> **Problem statement**
Each line of the data should be duplicated precisely.

[[ Information shown open ]]

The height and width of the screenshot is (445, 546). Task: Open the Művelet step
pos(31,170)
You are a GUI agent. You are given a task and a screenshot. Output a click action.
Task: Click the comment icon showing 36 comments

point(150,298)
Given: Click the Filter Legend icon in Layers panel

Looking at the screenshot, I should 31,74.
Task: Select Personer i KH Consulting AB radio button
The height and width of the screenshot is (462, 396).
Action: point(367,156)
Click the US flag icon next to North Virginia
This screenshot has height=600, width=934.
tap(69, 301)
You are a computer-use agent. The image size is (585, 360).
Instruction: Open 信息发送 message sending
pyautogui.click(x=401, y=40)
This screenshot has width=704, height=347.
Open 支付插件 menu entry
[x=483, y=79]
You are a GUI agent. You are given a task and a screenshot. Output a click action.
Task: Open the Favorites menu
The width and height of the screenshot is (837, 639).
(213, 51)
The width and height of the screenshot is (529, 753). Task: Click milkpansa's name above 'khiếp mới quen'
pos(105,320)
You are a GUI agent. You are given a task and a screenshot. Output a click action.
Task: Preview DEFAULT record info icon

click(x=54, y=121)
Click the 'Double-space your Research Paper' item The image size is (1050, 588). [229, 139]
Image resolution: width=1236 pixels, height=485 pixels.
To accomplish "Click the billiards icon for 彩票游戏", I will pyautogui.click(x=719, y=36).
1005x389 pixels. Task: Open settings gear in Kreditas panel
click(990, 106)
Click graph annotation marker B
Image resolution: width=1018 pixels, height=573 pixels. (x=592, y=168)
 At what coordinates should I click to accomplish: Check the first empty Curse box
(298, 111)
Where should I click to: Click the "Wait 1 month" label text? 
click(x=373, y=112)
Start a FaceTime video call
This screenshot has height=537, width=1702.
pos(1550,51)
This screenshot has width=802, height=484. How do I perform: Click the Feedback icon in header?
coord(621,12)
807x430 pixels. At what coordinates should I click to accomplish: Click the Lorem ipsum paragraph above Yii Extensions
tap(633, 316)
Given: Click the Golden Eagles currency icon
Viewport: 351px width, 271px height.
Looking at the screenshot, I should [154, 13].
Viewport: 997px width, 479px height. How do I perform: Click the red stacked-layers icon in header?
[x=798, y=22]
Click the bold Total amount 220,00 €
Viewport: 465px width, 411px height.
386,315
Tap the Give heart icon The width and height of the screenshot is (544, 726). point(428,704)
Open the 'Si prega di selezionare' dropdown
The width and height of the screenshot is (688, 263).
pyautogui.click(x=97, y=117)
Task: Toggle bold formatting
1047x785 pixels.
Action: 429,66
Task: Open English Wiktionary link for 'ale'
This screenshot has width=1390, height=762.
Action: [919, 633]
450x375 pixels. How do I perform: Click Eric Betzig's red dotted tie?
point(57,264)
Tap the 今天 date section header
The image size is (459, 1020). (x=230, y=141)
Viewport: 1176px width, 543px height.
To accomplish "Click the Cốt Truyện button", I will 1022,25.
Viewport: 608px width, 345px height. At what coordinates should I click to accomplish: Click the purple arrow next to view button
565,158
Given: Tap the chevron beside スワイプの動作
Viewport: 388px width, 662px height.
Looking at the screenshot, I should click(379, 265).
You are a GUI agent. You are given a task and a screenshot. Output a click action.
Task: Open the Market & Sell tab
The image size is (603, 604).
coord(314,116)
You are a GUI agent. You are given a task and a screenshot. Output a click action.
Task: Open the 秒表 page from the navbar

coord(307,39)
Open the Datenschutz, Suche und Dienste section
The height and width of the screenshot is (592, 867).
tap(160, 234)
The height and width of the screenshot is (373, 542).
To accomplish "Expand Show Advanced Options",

[[ Information shown closed ]]

> **Your solution**
The height and width of the screenshot is (445, 546). Task: Open the Művelet step
pos(31,170)
You are a GUI agent. You are given a task and a screenshot. Output a click action.
Task: Click the comment icon showing 36 comments

point(150,298)
Given: Click the Filter Legend icon in Layers panel

Looking at the screenshot, I should 31,74.
Task: Select Personer i KH Consulting AB radio button
The height and width of the screenshot is (462, 396).
Action: point(367,156)
Click the US flag icon next to North Virginia
This screenshot has height=600, width=934.
tap(69, 301)
You are a computer-use agent. The image size is (585, 360).
Instruction: Open 信息发送 message sending
pyautogui.click(x=401, y=40)
This screenshot has width=704, height=347.
Open 支付插件 menu entry
[x=483, y=79]
You are a GUI agent. You are given a task and a screenshot. Output a click action.
Task: Open the Favorites menu
The width and height of the screenshot is (837, 639).
(213, 51)
The width and height of the screenshot is (529, 753). Task: Click milkpansa's name above 'khiếp mới quen'
pos(105,320)
You are a GUI agent. You are given a task and a screenshot. Output a click action.
Task: Preview DEFAULT record info icon

click(x=54, y=121)
Click the 'Double-space your Research Paper' item The image size is (1050, 588). [229, 139]
Image resolution: width=1236 pixels, height=485 pixels.
To accomplish "Click the billiards icon for 彩票游戏", I will pyautogui.click(x=719, y=36).
1005x389 pixels. Task: Open settings gear in Kreditas panel
click(990, 106)
Click graph annotation marker B
Image resolution: width=1018 pixels, height=573 pixels. (x=592, y=168)
 At what coordinates should I click to accomplish: Check the first empty Curse box
(298, 111)
Where should I click to: Click the "Wait 1 month" label text? 
click(x=373, y=112)
Start a FaceTime video call
This screenshot has height=537, width=1702.
pos(1550,51)
This screenshot has width=802, height=484. How do I perform: Click the Feedback icon in header?
coord(621,12)
807x430 pixels. At what coordinates should I click to accomplish: Click the Lorem ipsum paragraph above Yii Extensions
tap(633, 316)
Given: Click the Golden Eagles currency icon
Viewport: 351px width, 271px height.
Looking at the screenshot, I should [154, 13].
Viewport: 997px width, 479px height. How do I perform: Click the red stacked-layers icon in header?
[x=798, y=22]
Click the bold Total amount 220,00 €
Viewport: 465px width, 411px height.
386,315
Tap the Give heart icon The width and height of the screenshot is (544, 726). point(428,704)
Open the 'Si prega di selezionare' dropdown
The width and height of the screenshot is (688, 263).
pyautogui.click(x=97, y=117)
Task: Toggle bold formatting
1047x785 pixels.
Action: 429,66
Task: Open English Wiktionary link for 'ale'
This screenshot has width=1390, height=762.
Action: [919, 633]
450x375 pixels. How do I perform: Click Eric Betzig's red dotted tie?
point(57,264)
Tap the 今天 date section header
The image size is (459, 1020). (x=230, y=141)
Viewport: 1176px width, 543px height.
To accomplish "Click the Cốt Truyện button", I will 1022,25.
Viewport: 608px width, 345px height. At what coordinates should I click to accomplish: Click the purple arrow next to view button
565,158
Given: Tap the chevron beside スワイプの動作
Viewport: 388px width, 662px height.
Looking at the screenshot, I should click(379, 265).
You are a GUI agent. You are given a task and a screenshot. Output a click action.
Task: Open the Market & Sell tab
The image size is (603, 604).
coord(314,116)
You are a GUI agent. You are given a task and a screenshot. Output a click action.
Task: Open the 秒表 page from the navbar

coord(307,39)
Open the Datenschutz, Suche und Dienste section
The height and width of the screenshot is (592, 867).
tap(160, 234)
The height and width of the screenshot is (373, 542).
To accomplish "Expand Show Advanced Options",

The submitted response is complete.